Nawaka Meke Group Keeps Culture Alive
WITH the tides of change creeping in slowly and modernization taking over, the essence of Fiji culture and tradition is under threat. Some villages and communities are struggling to keep intact what identifies Fiji from the rest of the world by keeping traditional dances known as meke and songs known as vucu alive. Meke is a Fijian communal dance which combines dancing, singing, chanting, clapping and beating of bamboo drums the derua. But meke is much more than a dance – it is a medium of storytelling in song and movement depicting important historical events, traditional tales, legends and elements of culture to be handed down from one generation to the next. In earlier days, meke were performed in village settings for special occasions – typically for visiting dignitaries. Today the traditional dance has evolved into shorter forms, making them more accessible to tourists and other visitors for both entertainment and education. During a visit to Nawaka in Nadi last March, the village was unusually quiet and all the women were gone. Little did we know they were all in the village hall getting ready to entertain a bus load of tourists who had chosen Nawaka as a stopover. Part of the entertainment group is 56-year-old Nanise Turaga, who has been performing with the group for the past 30 years. She said she likes nothing better than seeing tourists light up with a smile when they perform. The Ra villager was born in Nawaka, her mother’s village, and finds her fun in life being part of the Nawaka Entertainment Group. She began her association with the group in 1974 and is one of the longest serving members. “I started off when I was in Class 8 with the late Mr Iliaseri Nakoro, the group founder,” Turaga said. Her start with the group involved explaining to tourists what the lyrics of the meke meant and what sort of meke was
being performed. “The formation of this group, which used to be known as Ceva Kei Koroba, in the early 1960s was a dream come true for the late Mr Nakoro.” Nawaka village has long been a stopping point for cruise ship tourists whose programs involve village visits. It was Mr Nakoro’s dream that a meke group be established by the Nawaka villagers of to show their culture and tradition and generate income from it. His vision has come a long way, with the group also releasing an album of popular Fijian songs and some meke lyrics which can be heard on board any Fiji Airways flight. “Performing for village group tours and major hotels here in Nadi is our main source of income,” Turaga said. “It may not seem much, but it is something to help me get by.” The 40-member group of men, women and youths perform different types of Fijian meke including seasea, meke iri, meke wesi and meke i wau and also sing a few popular Fijian numbers.
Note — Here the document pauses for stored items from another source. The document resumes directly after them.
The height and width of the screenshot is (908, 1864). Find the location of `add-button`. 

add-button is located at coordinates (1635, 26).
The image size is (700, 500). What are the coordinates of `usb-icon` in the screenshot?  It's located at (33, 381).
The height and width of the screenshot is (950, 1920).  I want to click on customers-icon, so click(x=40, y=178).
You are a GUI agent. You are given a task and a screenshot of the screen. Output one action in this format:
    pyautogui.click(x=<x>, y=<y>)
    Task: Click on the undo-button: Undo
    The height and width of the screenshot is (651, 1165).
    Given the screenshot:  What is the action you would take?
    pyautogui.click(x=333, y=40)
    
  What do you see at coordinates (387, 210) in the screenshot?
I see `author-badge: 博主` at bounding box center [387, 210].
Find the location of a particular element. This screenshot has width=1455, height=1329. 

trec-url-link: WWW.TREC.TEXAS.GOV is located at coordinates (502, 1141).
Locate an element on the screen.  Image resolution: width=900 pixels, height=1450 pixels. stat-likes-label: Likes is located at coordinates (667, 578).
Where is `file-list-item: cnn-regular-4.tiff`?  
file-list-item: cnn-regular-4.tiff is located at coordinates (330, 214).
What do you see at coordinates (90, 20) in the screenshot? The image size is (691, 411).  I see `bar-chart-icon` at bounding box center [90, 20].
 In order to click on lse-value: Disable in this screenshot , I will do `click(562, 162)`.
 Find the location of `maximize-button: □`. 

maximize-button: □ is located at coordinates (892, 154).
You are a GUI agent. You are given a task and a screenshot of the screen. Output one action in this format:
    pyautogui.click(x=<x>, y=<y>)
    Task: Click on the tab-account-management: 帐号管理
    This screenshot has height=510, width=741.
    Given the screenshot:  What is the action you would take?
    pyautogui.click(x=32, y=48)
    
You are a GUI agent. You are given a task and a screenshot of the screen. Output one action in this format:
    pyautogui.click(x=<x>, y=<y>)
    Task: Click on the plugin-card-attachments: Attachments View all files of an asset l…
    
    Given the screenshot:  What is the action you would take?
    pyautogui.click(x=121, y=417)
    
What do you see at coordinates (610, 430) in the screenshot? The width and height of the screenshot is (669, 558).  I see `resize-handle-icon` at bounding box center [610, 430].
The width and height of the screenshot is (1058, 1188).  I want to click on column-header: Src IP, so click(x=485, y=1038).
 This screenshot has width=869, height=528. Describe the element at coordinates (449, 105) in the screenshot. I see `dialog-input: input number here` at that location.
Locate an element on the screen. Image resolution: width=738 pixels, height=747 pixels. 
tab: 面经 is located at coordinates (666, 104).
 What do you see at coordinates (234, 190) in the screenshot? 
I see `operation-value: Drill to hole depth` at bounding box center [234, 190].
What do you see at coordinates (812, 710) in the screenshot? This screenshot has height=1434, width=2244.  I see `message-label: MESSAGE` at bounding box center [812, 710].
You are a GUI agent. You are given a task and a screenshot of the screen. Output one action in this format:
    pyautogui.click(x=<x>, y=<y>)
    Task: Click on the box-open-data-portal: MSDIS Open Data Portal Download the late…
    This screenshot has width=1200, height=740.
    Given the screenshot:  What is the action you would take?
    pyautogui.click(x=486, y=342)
Nawaka welfare officer Iliesa Savai said young children of the village were esxtremely lucky to watch the meke performances a village tour was scheduled. “Times are changing and our culture and tradition eroding slowly with it,” Savai said. “We are fortunate to be able to perform our cultural dances for tourists as it not only generates income but most importantly, we are keeping culture and tradition alive.” He said Nokoro’s vision for the group more than 40 years ago was still very successful today. “If only Mr Nokoro could see us today and how far his vision has benefitted us villagers in terms of income generation and preserving our culture, am sure he would be happy.” Savai said a few members of the group were chosen to travel with officials from the Ministry of Culture and Heritage to perform in Korea, China and the United Kingdom. They have also been invited by top business houses to perform at product launches, birthdays, anniversaries and private functions, it performs at large resorts such as the Intercontinental and has scheduled performances at the Hilton Resort and Spar every Saturday night.